* Input records *
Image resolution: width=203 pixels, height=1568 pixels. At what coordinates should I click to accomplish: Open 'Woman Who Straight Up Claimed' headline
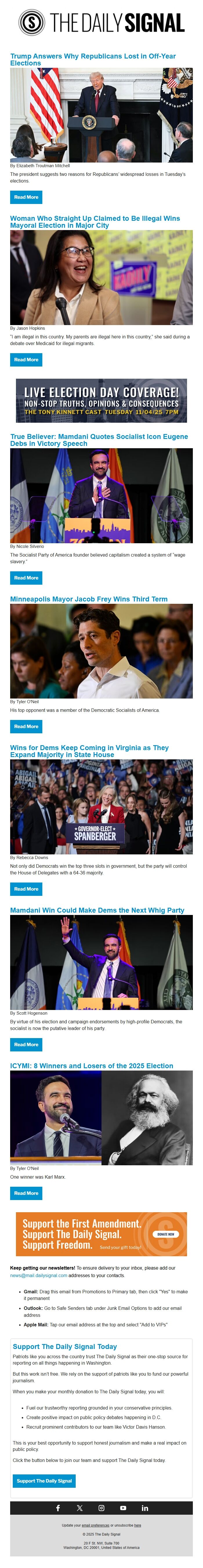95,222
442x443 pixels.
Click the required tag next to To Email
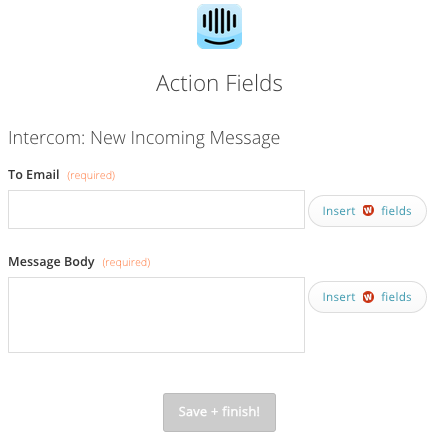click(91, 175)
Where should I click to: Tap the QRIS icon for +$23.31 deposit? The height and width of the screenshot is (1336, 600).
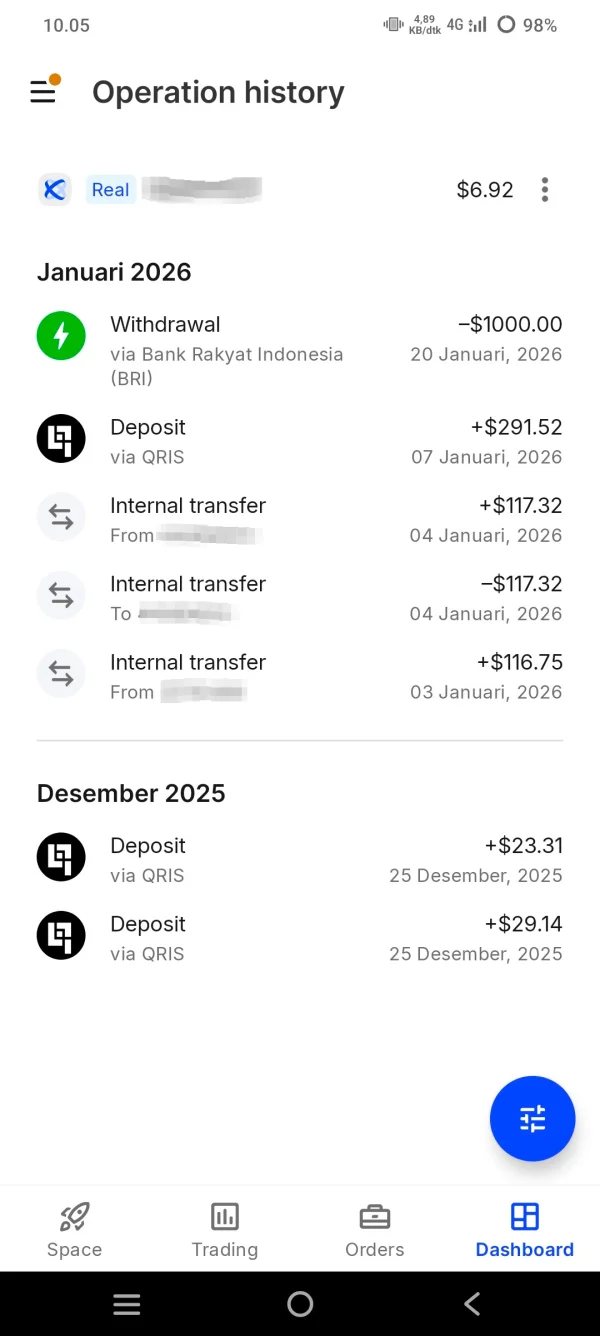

* * *

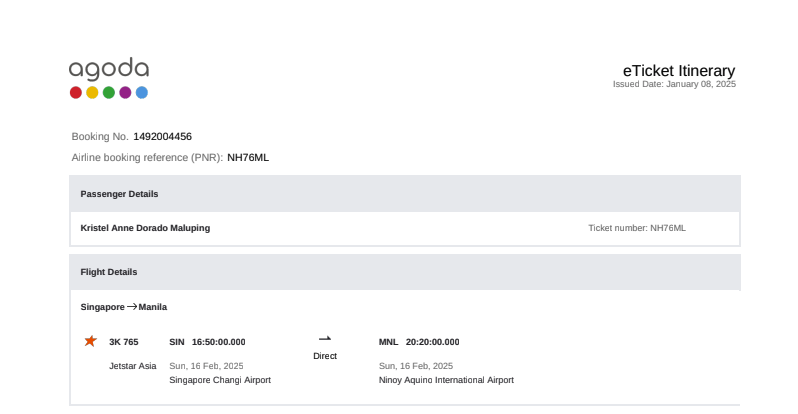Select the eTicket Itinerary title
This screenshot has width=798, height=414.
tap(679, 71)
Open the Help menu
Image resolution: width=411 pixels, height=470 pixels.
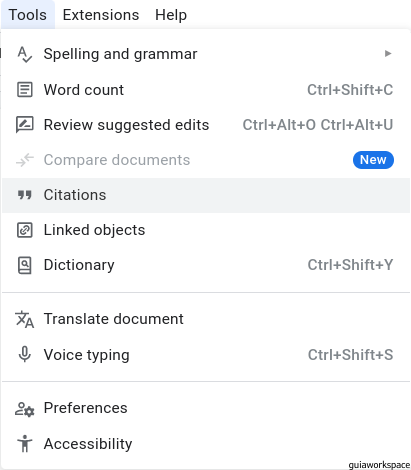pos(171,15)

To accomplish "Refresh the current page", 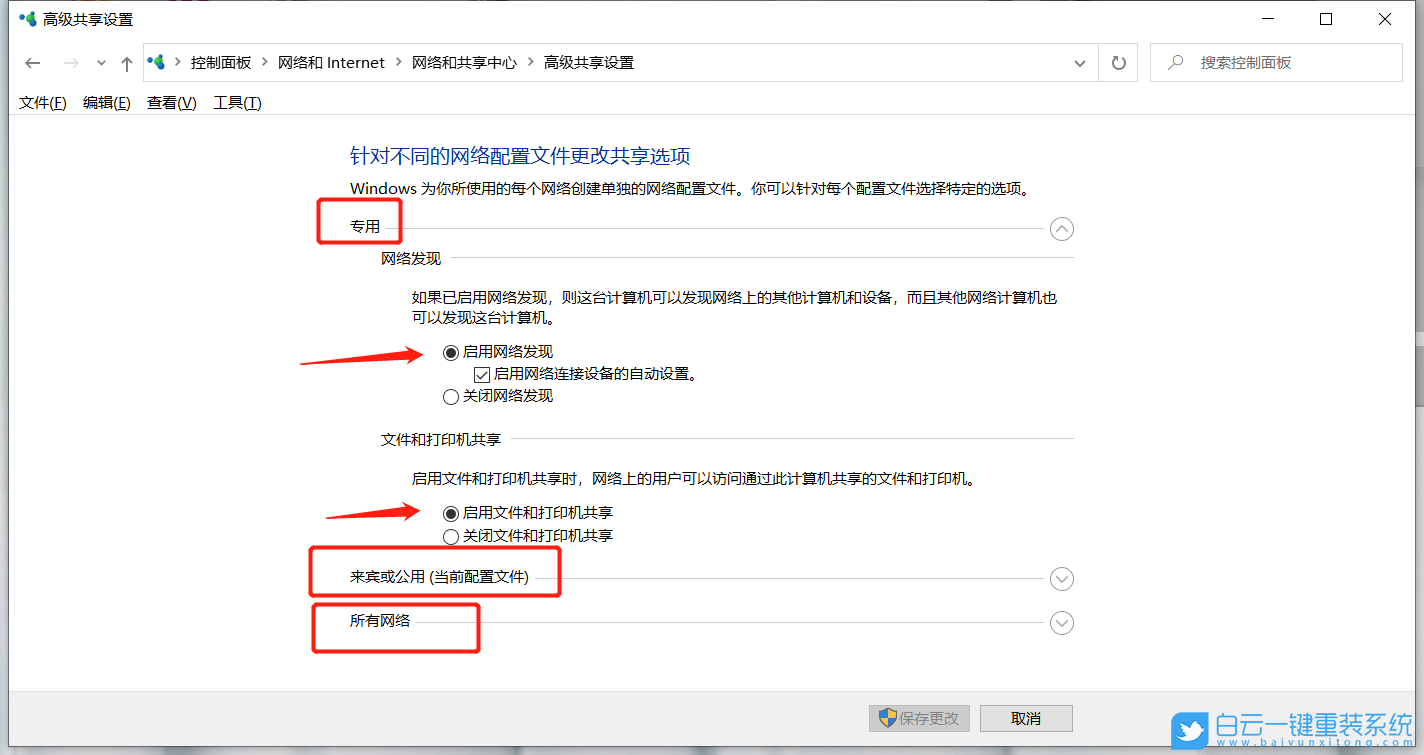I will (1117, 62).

...

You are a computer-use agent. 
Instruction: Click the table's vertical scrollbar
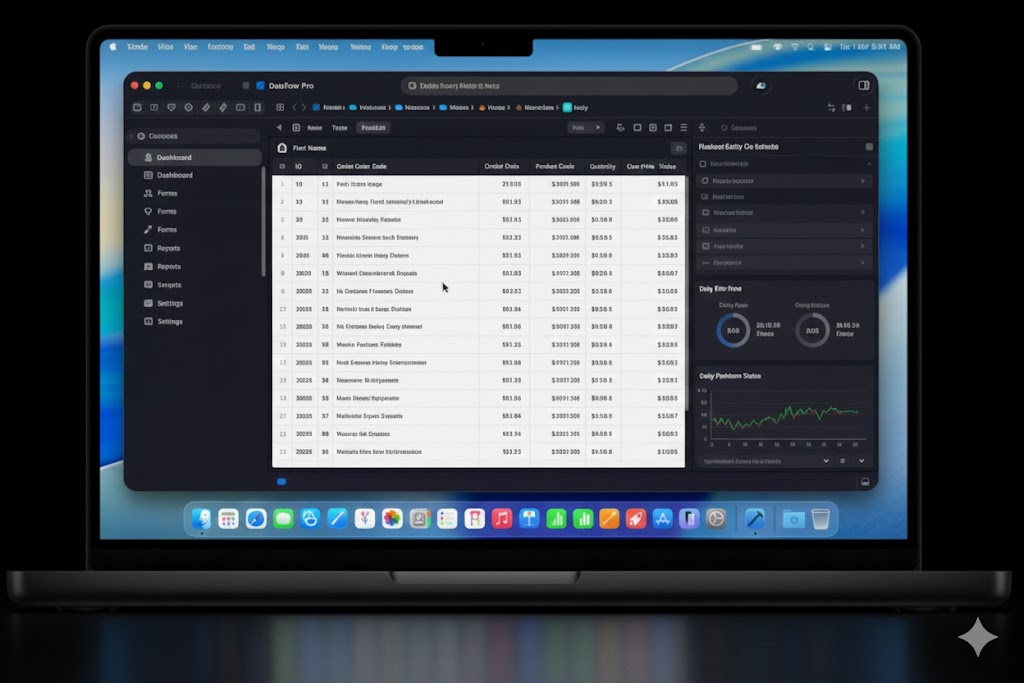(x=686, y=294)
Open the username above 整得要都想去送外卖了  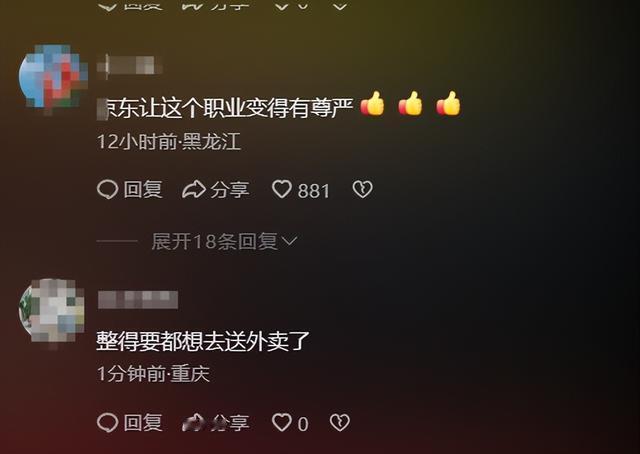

* What needs to be done *
Output exactly the stretch of the listing that begins at the line containing "Image resolution: width=203" and ends at the line containing "Where should I", both kept. Omit pictures and everything else.

* Your response *
Image resolution: width=203 pixels, height=1568 pixels. At what coordinates should I click to accomplish: Open 'Woman Who Straight Up Claimed' headline
95,222
442x443 pixels.
Click the required tag next to To Email
click(91, 175)
Where should I click to: Tap the QRIS icon for +$23.31 deposit? The height and width of the screenshot is (1336, 600).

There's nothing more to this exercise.